I am writing this post from Florida - perhaps I'm writing this post because I am in Florida. The hot sun and lush vegetation have thawed my frozen brain. I have longed for a notebook here to jot down the constant array of exquisite stimulation. I have wondered if I would remember upon returning home the way the pigeons, who frequented the beach, had iridescent feathers that shimmered in the sunlight or how the Cypress Trees stretched like barren skeletons dotted with brilliantly colored air plants. In Michigan in the cleansing winter months, our eyes seem to fail. Gone are the wide prairies of buttery dandelions and sugar sand dunes. My sight begins to feel buried beneath a frosted layer of ice until even my inner vision starts to see only white, endless glittering nothingness.

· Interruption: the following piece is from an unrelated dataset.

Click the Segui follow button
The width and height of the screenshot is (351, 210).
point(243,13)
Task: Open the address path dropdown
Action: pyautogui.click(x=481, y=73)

Today I look forward to returning home. My mind has had its fill of this glorious dream, so brilliant and overwhelming that I long for the silence of the north woods. I look forward to the blank page and my newly opened mind. I have much to do, mainly Book II in my Born of Shadows Series. Ula: Book I has been turned into the publisher and may need future revisions before publication, but it is blissfully out of my grasp. I also need to begin edits on the chick lit book that I finished months ago and have not looked at since. I have written a few short stories, outlined a few articles, but largely I have allowed the words to fall into the cracks in my sofa and fester with the cat toys and crumbs.
As for reading, I just finished last night Alexandra Fuller's Don't Let's Go to the Dogs Tonight - a memoir about Africa that was deeply moving and left me longing to feel the dry grass and see the bougainvillea. I cannot list any of my other latest reads right now because it is time to begin our final day of the trip and their titles slip my mind.